As regards the first – factual – side, the self-evaluation report (including addenda) will provide a proper description, insight into and overview of:

  • the mission for the research unit
  • the research themes and the research portfolio
  • the research profile in terms of academic standards and research methods and techniques
  • the embedding and positioning of the unit within the institution from an organisational, strategic and HRM point of view
  • the size of the unit in terms of people and (financial) resources
  • the quality of the researchers, expressed in education, degree, experience and ancillary activities
  • the collaborative arrangements and substantive relations applicable within the university of applied sciences, as well as externally with organisations, institutions and companies, at a regional, national and international level
  • the publications, presentations and other products that research by the unit has yielded recently
  • data on impact and appreciation of the research in relation to:
    • knowledge development within the research domain
    • professional practice and society
    • education and training

By way of an introduction, the self-evaluation report will also include a substantiation of the self-evaluation in terms of approach, method, parties involved, etc. and a concluding cohesive final analysis in the form of strengths and weaknesses, improvement measures and priorities for the time ahead.

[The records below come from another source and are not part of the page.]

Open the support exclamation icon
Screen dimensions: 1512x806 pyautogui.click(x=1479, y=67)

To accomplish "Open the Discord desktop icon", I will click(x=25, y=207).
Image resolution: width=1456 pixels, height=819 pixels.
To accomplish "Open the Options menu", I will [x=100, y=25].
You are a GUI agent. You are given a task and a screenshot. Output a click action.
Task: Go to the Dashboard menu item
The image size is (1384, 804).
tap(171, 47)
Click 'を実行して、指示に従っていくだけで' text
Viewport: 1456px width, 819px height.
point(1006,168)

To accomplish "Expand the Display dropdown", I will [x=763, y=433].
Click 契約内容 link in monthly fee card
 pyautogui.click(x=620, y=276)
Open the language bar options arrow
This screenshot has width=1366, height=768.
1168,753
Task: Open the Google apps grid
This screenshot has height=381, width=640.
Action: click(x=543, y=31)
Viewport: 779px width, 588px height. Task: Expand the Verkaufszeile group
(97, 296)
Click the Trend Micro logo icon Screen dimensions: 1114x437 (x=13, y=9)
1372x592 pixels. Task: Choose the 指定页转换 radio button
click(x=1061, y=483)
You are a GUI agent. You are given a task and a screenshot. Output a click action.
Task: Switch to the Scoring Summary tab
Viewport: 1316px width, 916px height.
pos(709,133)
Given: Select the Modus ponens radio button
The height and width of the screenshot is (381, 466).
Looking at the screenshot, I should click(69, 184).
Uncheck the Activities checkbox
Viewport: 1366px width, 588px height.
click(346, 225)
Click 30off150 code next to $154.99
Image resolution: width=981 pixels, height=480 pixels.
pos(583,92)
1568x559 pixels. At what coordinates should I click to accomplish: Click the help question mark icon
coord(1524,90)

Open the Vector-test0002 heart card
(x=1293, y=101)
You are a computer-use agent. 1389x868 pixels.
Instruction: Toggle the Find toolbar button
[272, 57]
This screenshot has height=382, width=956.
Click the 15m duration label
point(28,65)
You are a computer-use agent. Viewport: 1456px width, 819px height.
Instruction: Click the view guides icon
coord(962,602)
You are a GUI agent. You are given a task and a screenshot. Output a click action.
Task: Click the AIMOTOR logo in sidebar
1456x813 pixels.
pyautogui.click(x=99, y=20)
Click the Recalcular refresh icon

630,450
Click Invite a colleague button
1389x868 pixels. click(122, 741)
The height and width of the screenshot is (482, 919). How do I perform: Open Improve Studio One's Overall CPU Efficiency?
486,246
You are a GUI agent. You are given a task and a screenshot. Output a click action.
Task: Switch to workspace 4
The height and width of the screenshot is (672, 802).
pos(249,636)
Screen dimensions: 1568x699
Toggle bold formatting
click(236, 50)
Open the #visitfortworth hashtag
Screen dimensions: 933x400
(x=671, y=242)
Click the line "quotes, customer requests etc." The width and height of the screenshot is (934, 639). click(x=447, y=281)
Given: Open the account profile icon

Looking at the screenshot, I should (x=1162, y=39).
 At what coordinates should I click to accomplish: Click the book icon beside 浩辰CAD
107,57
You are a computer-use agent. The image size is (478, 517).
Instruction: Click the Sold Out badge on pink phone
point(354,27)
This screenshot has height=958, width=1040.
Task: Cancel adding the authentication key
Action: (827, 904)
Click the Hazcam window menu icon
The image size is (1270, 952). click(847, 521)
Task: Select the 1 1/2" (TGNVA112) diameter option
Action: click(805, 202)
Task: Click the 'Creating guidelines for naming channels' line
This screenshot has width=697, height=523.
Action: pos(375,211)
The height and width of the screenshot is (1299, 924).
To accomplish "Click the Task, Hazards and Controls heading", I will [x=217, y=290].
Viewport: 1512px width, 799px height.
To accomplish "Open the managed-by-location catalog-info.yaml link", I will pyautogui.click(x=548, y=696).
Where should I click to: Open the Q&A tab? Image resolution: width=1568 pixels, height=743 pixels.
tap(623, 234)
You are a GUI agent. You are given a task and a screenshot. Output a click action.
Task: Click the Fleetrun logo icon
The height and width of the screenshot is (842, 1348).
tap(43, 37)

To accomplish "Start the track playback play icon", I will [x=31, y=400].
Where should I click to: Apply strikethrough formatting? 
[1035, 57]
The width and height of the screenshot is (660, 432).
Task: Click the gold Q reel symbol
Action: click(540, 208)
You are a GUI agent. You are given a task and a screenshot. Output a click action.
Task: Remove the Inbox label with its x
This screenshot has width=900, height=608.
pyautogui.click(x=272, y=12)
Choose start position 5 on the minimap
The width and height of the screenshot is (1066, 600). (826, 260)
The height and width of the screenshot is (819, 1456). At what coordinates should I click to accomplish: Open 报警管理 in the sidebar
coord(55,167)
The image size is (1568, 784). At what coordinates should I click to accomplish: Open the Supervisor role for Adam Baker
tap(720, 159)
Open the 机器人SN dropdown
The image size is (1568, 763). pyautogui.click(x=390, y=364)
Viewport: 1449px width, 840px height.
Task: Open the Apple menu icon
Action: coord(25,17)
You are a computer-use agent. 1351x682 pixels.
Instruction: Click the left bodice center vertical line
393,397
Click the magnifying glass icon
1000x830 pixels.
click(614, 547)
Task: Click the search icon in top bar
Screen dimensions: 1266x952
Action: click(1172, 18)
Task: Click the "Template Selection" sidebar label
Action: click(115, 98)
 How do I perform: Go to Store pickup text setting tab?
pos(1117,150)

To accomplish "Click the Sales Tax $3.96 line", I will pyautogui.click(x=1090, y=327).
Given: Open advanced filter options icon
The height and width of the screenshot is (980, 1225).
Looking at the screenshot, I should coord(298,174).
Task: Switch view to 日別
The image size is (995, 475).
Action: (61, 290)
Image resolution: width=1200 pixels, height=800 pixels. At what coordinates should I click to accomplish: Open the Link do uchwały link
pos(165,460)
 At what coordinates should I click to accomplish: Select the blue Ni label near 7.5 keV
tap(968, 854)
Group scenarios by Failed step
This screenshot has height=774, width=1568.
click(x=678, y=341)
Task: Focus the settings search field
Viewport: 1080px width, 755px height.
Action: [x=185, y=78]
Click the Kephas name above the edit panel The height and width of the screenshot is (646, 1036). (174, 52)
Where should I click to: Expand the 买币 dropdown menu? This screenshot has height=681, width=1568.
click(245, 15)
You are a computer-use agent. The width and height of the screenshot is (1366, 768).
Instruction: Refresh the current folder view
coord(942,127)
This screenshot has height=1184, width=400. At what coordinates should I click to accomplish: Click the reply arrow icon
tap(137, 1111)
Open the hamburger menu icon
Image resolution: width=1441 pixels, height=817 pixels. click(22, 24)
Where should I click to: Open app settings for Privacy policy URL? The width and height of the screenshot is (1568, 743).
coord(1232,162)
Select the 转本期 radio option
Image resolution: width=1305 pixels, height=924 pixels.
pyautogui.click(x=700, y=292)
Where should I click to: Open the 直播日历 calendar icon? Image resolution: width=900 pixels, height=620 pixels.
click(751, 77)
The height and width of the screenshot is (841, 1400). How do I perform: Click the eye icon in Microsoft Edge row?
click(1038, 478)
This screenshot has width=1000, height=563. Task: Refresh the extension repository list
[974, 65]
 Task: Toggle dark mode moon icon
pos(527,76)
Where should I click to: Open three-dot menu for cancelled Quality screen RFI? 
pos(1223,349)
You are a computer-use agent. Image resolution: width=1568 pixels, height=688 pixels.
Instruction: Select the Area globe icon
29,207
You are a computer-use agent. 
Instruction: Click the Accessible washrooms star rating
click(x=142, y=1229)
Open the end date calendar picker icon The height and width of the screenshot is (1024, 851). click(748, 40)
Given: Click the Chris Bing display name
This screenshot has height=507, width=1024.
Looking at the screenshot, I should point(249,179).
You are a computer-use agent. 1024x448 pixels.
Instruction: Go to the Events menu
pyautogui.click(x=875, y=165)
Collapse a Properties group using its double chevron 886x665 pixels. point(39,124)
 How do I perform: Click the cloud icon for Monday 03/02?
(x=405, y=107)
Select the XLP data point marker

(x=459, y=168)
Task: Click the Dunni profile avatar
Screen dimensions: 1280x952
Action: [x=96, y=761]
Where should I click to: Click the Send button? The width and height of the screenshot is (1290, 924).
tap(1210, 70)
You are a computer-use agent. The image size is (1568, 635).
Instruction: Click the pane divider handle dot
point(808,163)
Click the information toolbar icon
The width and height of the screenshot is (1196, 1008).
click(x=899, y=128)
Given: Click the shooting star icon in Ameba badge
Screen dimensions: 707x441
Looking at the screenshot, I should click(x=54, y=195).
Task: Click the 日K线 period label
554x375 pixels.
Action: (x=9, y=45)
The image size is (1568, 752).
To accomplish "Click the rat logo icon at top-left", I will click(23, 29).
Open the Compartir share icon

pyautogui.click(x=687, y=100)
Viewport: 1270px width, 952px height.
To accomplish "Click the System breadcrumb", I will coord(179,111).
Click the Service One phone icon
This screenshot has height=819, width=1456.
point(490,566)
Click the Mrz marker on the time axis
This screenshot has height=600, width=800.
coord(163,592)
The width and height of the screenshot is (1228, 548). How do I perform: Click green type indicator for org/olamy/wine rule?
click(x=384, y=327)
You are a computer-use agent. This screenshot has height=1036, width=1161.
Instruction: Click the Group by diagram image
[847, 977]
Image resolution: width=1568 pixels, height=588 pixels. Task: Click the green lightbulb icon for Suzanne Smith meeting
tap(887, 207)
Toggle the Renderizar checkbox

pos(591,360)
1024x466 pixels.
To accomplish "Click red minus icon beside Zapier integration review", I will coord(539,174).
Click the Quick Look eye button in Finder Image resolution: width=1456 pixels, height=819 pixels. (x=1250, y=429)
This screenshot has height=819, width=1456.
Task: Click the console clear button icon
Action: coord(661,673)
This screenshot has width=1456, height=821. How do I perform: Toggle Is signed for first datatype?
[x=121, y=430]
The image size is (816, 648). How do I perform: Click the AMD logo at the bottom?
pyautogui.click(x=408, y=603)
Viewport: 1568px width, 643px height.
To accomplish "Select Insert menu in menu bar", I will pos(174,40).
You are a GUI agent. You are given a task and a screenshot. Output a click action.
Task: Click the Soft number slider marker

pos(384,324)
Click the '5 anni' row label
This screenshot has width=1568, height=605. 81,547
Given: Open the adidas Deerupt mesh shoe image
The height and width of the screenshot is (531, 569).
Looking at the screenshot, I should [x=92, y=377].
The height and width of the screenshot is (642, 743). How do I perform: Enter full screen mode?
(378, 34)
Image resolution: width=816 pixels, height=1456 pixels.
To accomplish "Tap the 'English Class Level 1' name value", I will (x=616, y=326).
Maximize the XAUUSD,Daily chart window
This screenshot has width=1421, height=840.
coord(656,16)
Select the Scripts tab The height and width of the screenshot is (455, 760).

The self-evaluation reports are used as input for dialogue with the external evaluation committees. These committees consist of independent experts.
Independent is defined here as independent from the research unit to be assessed. However, the institution can opt to include a constant element in the committee (for example, an internal auditor or a permanent secretary) in order to promotes the comparability of the various research evaluations.
The term experts refers to peers (professors and researchers) and stakeholders, representative for:
the education related to research
the relevant professional practice
the relevant research domains
the relevant international environment

Based on the self-evaluations, possibly supplemented by other reports that the institutions consider relevant, the evaluation committees, which will consist of peers and stakeholders, enter into discussion with the research units to be evaluated.

The independent evaluation committee should answer the following five evaluation questions:

  1. Is there sufficient relevant productivity, impact, appreciation and recognition in terms of:
    • knowledge development within the research domain?
    • valorisation to professional practice and society?
    • significance for education and training?
  2. Is work undertaken on the basis of a relevant and challenging mission and a clear research profile?
  3. Are the mission and the research profile secured by the portfolio and by the way in which in which the unit has been organised?
  4. Is the deployment of people and resources sufficient from a qualitative and quantitative point of view?
  5. Are the internal and external collaborative arrangements, networks and relations sufficiently relevant, intensive and long-term?